Document passage ::

Plans to create a unit in Glasgow for drug addicts to inject under supervision are to be discussed by councillors, police and health leaders.

The scheme aims to tackle drug-related deaths, the spread of infections among users and the amount of needles and injecting equipment left in public areas.

Used in some European cities, the safer consumption facility and treatment service was recommended by the Glasgow City Alcohol and Drug Partnership.

It will involve NHS staff but the location of the centre and its cost are still to be established, although advocates say analysis of other units "have demonstrated their cost effectiveness from a societal perspective".

Described as "fix rooms" or "shooting galleries" by some, the controversial plan has been considered in other UK cities but not implemented.

However, the scale of public injecting in Glasgow city centre - around 500 people - is said to "justify the introduction of a pilot safer injecting facility".

It will now be discussed by Glasgow City Integration Joint Board (GCIJB) - made up of councillors, police and health providers - at a meeting on Monday afternoon.

Details of the units are laid out in the agenda for the latest GCIJB meeting, with a report to be discussed saying there is a risk problems will worsen if action is not taken.

A report by Susanne Millar, council chief officer of strategy, planning and commissioning, said: "Lack of implementation of the proposed service development is expected to have a detrimental effect on the health of the people who inject drugs in public places, as well as local communities affected by public injecting.

"As described in 'Taking away the chaos', the report whose recommendations form the foundation of these proposals, this population experiences extremely poor health and has been significantly affected by the recent HIV outbreak in Glasgow.

"As well as HIV, Glasgow has been the centre of a number of infectious disease outbreaks among people who inject drugs in recent years, and also experiences a high burden of acute drug-related deaths. Indeed, 2015 saw a 15 per cent increase in drug-related deaths in Glasgow, with the city accounting for almost a quarter of the total Scottish figure.

"Furthermore, there are long-standing concerns from communities and businesses in the city centre and surrounds about the impact of public injecting and drug-related litter, which existing initiatives have been unable to resolve.

"Given the scale and persistence of public injecting in Glasgow, these problems are likely to persist or worsen unless new approaches to harm reduction are considered. The potential for the HIV outbreak to continue or spread further, including among people without a history of drug use, is particularly concerning.

"The proposed new services offer an evidence-based approach to addressing these risks, supported by experience from a number of other countries over the last three decades."

Material provided ::
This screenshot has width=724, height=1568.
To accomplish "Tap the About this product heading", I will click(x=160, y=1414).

--

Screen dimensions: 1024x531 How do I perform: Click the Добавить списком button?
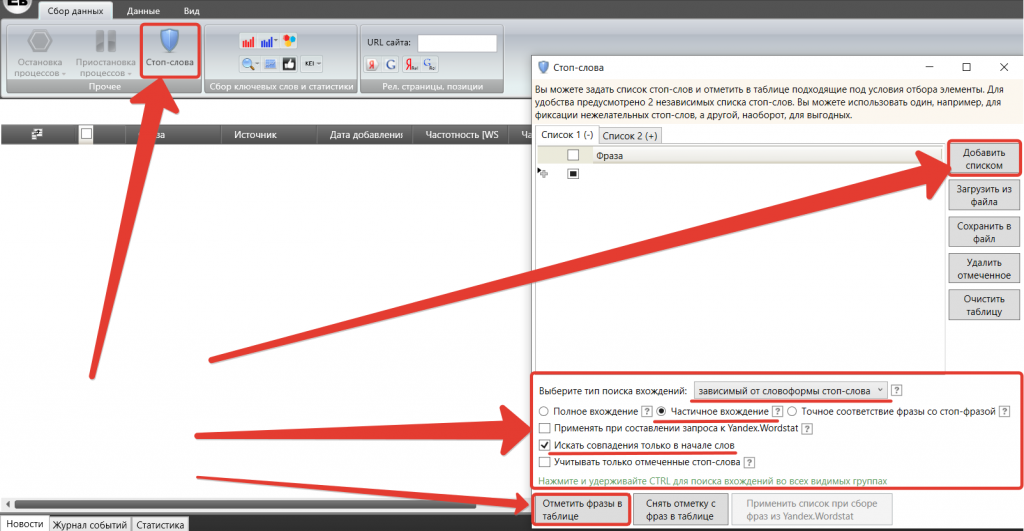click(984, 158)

==

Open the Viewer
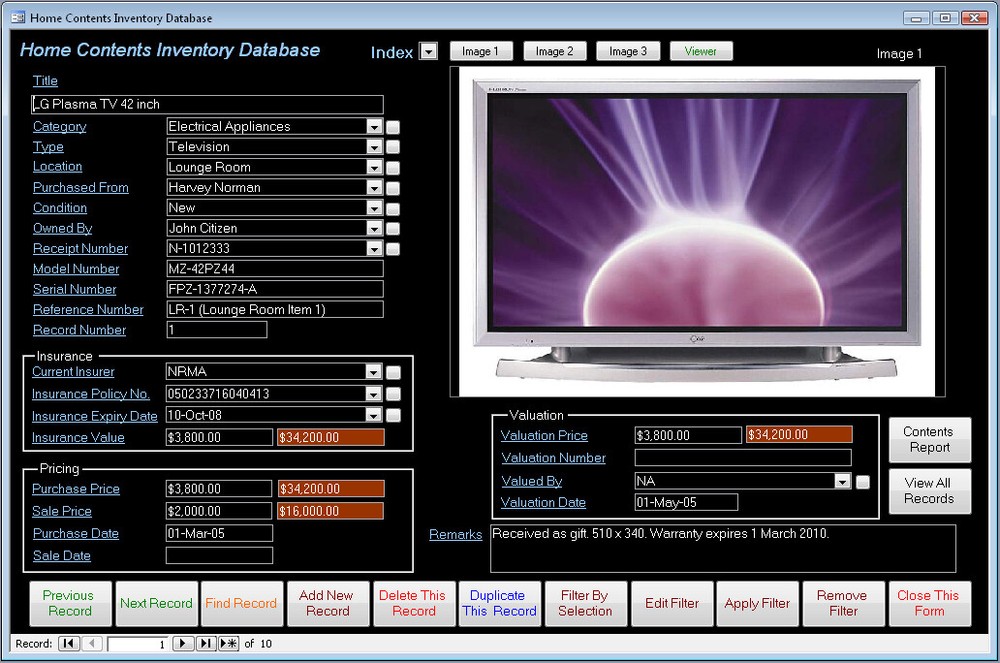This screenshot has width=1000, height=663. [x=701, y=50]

Prompt A ::
According to the Glasgow injecting facility passage, by what percentage did drug-related deaths in Glasgow rise in 2015?
Prompt B ::
Reproduce the stretch of the Glasgow injecting facility passage from "Used in some" through "on Monday afternoon.".

Exercise result A ::
15 percent.

Exercise result B ::
Used in some European cities, the safer consumption facility and treatment service was recommended by the Glasgow City Alcohol and Drug Partnership.

It will involve NHS staff but the location of the centre and its cost are still to be established, although advocates say analysis of other units "have demonstrated their cost effectiveness from a societal perspective".

Described as "fix rooms" or "shooting galleries" by some, the controversial plan has been considered in other UK cities but not implemented.

However, the scale of public injecting in Glasgow city centre - around 500 people - is said to "justify the introduction of a pilot safer injecting facility".

It will now be discussed by Glasgow City Integration Joint Board (GCIJB) - made up of councillors, police and health providers - at a meeting on Monday afternoon.